**Problem to work on**: Reproduce verbatim the rows from the one containing "Where should I click to: Click the InstallShield" through the one containing "Follow the add", including both of those rows.

**Available data**:
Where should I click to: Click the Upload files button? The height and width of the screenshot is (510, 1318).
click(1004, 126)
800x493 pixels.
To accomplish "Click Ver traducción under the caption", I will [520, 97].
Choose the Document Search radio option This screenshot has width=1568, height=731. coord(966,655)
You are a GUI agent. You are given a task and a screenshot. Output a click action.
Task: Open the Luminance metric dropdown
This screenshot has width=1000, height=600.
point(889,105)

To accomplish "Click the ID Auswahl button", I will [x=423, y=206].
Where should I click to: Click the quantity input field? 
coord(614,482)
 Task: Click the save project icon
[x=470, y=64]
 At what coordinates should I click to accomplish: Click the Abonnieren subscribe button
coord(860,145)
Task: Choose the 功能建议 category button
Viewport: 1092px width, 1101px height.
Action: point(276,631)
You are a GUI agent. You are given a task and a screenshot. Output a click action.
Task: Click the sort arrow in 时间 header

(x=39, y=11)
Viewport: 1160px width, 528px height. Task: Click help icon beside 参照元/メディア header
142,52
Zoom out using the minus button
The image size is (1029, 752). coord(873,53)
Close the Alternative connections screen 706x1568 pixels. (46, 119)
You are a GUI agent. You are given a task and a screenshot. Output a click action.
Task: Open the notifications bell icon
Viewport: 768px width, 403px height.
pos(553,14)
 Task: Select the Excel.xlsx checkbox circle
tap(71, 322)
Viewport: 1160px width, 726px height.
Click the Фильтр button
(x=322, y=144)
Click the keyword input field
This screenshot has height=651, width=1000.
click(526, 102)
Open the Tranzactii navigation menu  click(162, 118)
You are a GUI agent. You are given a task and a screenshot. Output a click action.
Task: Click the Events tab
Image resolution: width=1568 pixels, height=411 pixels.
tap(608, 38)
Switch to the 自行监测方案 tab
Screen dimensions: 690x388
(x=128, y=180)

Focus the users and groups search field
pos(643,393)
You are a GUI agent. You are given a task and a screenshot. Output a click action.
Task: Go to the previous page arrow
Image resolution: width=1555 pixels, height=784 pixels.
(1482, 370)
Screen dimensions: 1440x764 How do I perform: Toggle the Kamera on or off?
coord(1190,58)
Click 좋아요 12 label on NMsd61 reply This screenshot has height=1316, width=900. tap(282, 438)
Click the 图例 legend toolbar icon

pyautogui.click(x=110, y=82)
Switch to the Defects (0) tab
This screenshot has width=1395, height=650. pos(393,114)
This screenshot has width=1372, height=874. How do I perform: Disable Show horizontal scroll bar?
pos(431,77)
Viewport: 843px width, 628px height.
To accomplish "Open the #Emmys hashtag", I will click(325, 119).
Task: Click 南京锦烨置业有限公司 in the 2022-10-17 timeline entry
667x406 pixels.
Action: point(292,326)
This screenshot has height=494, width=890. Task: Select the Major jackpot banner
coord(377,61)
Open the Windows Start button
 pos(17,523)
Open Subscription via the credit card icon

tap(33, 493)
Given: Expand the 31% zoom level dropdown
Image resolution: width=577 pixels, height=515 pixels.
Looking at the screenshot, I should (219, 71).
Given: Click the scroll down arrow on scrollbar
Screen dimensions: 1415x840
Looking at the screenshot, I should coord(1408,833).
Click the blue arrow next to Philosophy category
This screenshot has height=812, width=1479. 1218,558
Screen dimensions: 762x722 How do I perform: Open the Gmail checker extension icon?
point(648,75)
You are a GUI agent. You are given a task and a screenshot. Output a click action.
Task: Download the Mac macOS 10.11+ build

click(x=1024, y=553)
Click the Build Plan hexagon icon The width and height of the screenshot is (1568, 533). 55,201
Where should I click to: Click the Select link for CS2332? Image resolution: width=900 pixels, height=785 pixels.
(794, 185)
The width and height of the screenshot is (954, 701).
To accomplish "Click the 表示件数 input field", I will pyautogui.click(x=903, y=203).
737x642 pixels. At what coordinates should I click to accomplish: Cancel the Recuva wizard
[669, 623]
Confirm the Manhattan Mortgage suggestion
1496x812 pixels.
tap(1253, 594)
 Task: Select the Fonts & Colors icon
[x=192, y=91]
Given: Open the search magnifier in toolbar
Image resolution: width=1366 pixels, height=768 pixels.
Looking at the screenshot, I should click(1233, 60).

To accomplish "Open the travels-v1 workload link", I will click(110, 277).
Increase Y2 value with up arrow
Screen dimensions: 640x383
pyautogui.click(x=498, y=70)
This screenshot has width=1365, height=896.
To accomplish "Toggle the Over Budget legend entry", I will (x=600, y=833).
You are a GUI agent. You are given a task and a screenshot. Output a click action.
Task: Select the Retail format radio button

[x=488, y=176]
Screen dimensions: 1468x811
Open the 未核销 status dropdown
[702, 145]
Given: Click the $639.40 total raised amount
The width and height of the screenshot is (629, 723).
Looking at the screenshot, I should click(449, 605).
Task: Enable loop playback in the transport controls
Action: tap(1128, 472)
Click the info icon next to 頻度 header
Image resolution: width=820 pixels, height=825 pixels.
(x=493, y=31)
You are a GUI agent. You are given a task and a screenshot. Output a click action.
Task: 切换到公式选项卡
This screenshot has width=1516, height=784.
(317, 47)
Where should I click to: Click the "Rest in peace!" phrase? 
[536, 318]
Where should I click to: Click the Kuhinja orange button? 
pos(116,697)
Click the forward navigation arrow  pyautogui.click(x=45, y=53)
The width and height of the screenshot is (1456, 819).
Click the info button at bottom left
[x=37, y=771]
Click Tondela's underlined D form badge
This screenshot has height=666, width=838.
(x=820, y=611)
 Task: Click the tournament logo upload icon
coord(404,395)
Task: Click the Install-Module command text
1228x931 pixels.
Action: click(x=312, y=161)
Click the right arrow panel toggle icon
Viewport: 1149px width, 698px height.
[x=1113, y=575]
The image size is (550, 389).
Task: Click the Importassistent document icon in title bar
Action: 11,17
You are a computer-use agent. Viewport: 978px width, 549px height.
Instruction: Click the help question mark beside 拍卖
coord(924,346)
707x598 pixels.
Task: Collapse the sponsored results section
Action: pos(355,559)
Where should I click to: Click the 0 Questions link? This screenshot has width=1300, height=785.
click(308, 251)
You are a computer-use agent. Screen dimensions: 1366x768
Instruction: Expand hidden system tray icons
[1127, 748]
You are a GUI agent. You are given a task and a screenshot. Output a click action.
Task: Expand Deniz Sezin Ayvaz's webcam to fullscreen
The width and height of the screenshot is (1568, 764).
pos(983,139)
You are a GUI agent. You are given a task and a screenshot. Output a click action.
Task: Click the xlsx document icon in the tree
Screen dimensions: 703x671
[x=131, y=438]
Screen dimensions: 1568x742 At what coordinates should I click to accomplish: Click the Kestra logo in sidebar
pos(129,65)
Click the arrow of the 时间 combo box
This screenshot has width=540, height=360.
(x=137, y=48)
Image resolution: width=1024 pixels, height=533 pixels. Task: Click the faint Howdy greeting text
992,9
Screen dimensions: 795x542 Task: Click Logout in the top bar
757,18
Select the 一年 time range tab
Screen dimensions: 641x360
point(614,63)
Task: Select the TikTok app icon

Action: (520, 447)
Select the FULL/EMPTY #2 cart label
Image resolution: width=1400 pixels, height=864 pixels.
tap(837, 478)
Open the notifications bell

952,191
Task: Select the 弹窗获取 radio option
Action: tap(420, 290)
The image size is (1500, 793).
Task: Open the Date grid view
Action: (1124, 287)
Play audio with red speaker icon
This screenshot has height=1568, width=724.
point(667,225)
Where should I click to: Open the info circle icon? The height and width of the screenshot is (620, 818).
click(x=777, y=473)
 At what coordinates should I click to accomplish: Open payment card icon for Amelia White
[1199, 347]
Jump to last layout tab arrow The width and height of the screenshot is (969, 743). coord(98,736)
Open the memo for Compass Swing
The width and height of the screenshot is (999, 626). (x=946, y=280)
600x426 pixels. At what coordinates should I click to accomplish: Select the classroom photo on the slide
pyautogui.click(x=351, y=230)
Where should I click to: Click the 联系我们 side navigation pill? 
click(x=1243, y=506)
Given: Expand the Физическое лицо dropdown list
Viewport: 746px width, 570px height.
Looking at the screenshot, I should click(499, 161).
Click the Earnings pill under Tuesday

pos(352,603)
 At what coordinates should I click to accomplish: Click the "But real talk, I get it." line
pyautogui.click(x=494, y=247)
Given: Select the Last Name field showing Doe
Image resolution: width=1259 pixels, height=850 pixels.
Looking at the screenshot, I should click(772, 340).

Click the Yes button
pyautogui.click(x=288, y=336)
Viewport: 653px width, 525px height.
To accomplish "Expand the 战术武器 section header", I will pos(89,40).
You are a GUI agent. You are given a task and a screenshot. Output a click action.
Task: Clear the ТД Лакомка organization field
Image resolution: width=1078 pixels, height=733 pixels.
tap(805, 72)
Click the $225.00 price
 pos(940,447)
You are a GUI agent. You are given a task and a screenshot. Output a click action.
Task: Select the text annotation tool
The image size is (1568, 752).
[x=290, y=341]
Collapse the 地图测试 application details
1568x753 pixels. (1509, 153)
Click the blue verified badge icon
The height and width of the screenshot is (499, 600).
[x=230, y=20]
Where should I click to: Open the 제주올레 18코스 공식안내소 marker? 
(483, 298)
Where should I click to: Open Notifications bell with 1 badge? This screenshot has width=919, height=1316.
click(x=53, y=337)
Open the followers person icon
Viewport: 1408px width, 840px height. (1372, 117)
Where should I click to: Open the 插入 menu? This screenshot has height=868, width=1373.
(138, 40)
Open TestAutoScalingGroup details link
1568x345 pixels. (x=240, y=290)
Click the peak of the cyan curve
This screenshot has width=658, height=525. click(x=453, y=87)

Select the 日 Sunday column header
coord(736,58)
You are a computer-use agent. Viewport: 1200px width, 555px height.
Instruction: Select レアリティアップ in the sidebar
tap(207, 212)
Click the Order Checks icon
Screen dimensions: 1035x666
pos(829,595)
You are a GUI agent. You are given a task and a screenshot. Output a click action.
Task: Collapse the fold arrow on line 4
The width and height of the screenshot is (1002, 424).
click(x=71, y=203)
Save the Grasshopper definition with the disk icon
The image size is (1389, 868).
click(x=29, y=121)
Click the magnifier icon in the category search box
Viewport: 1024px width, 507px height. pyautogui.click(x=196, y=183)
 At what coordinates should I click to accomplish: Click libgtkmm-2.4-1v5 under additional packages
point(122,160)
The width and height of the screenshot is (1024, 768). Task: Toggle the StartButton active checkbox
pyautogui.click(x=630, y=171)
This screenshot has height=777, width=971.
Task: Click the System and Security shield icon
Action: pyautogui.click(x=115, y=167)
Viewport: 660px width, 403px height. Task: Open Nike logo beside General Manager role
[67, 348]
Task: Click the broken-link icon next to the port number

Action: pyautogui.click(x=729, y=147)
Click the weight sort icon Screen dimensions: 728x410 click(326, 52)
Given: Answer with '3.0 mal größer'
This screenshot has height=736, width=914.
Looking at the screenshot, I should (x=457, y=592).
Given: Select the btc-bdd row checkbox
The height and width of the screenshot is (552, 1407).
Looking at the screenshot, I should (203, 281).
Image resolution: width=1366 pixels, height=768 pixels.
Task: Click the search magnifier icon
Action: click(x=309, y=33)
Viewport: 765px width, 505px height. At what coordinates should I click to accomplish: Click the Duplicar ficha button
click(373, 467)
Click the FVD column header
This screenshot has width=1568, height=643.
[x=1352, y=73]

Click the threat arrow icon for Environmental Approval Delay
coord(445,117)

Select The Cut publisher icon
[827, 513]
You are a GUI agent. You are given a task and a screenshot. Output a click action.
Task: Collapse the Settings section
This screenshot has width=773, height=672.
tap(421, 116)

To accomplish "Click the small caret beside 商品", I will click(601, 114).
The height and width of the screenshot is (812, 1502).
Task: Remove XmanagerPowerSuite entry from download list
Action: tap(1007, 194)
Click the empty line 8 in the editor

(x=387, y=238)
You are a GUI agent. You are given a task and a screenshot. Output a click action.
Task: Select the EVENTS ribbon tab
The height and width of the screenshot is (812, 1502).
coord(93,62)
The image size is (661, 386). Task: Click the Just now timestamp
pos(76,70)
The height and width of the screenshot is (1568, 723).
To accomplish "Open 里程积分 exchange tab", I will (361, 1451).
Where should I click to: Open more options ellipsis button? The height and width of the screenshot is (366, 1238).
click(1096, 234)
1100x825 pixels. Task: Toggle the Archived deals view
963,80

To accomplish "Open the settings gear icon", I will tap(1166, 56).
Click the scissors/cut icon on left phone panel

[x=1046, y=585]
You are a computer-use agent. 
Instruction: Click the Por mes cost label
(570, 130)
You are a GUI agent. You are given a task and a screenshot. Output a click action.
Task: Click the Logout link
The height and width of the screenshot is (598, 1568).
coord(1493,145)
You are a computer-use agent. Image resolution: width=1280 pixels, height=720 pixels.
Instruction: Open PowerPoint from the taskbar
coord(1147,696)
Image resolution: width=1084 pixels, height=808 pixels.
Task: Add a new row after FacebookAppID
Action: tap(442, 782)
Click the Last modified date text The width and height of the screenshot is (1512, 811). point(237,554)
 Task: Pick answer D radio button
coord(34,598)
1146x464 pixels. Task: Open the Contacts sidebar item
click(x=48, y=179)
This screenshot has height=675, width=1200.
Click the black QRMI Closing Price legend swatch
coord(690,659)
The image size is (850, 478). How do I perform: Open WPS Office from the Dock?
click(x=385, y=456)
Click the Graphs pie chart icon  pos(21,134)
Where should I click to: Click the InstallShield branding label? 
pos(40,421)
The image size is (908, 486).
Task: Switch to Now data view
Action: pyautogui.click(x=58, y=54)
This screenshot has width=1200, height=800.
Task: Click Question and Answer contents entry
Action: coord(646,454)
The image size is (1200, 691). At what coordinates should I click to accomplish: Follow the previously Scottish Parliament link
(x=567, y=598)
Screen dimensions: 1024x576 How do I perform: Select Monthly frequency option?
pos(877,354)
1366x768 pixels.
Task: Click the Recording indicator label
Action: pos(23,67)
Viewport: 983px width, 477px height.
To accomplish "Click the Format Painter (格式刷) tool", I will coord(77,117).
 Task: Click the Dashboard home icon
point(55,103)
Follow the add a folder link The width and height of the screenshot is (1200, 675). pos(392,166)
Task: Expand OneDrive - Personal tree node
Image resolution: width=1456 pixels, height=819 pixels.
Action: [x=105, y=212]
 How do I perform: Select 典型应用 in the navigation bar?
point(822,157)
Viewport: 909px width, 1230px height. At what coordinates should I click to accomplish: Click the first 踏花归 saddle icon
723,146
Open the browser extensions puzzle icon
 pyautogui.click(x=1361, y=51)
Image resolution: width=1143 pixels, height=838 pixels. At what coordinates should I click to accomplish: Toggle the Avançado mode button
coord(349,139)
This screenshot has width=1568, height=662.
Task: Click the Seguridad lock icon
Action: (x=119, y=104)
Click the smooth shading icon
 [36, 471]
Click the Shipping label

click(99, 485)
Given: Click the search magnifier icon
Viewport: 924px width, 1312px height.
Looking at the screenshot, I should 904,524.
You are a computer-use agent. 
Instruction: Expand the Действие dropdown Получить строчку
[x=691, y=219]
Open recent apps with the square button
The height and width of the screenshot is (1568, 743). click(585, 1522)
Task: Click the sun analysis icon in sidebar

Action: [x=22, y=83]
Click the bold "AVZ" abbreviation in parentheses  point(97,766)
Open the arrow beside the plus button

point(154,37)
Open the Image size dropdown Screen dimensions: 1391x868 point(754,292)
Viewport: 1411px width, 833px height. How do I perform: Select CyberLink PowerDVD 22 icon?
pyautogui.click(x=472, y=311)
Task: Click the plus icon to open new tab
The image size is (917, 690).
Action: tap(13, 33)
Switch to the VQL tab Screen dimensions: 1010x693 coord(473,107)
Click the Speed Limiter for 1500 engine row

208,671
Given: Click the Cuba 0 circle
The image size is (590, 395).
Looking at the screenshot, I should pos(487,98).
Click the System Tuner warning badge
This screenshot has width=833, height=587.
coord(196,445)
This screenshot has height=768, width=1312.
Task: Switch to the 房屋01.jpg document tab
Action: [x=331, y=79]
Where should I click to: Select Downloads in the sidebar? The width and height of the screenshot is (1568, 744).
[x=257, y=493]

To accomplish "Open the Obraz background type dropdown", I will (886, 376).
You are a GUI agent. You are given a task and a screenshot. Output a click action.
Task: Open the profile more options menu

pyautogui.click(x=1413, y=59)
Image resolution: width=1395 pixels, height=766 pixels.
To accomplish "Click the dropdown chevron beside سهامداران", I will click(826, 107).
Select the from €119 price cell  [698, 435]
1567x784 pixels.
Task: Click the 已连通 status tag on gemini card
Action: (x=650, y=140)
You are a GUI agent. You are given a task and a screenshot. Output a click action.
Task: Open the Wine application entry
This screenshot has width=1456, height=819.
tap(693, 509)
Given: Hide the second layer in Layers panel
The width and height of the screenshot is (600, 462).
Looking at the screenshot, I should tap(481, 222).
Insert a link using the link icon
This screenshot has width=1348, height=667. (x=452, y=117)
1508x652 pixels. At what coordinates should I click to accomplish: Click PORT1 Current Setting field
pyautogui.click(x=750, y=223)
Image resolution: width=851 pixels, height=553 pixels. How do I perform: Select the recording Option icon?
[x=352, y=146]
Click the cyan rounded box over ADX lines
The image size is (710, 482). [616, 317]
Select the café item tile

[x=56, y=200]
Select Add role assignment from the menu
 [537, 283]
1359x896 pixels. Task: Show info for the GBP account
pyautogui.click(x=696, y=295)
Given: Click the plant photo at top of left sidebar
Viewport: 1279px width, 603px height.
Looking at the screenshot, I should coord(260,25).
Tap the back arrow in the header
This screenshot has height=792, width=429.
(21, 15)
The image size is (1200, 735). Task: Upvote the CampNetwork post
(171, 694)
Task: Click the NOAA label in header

**Output of the exercise**:
Where should I click to: Click the InstallShield branding label? 
pos(40,421)
The image size is (908, 486).
Task: Switch to Now data view
Action: pyautogui.click(x=58, y=54)
This screenshot has width=1200, height=800.
Task: Click Question and Answer contents entry
Action: coord(646,454)
The image size is (1200, 691). At what coordinates should I click to accomplish: Follow the previously Scottish Parliament link
(x=567, y=598)
Screen dimensions: 1024x576 How do I perform: Select Monthly frequency option?
pos(877,354)
1366x768 pixels.
Task: Click the Recording indicator label
Action: pos(23,67)
Viewport: 983px width, 477px height.
To accomplish "Click the Format Painter (格式刷) tool", I will coord(77,117).
 Task: Click the Dashboard home icon
point(55,103)
Follow the add a folder link The width and height of the screenshot is (1200, 675). pos(392,166)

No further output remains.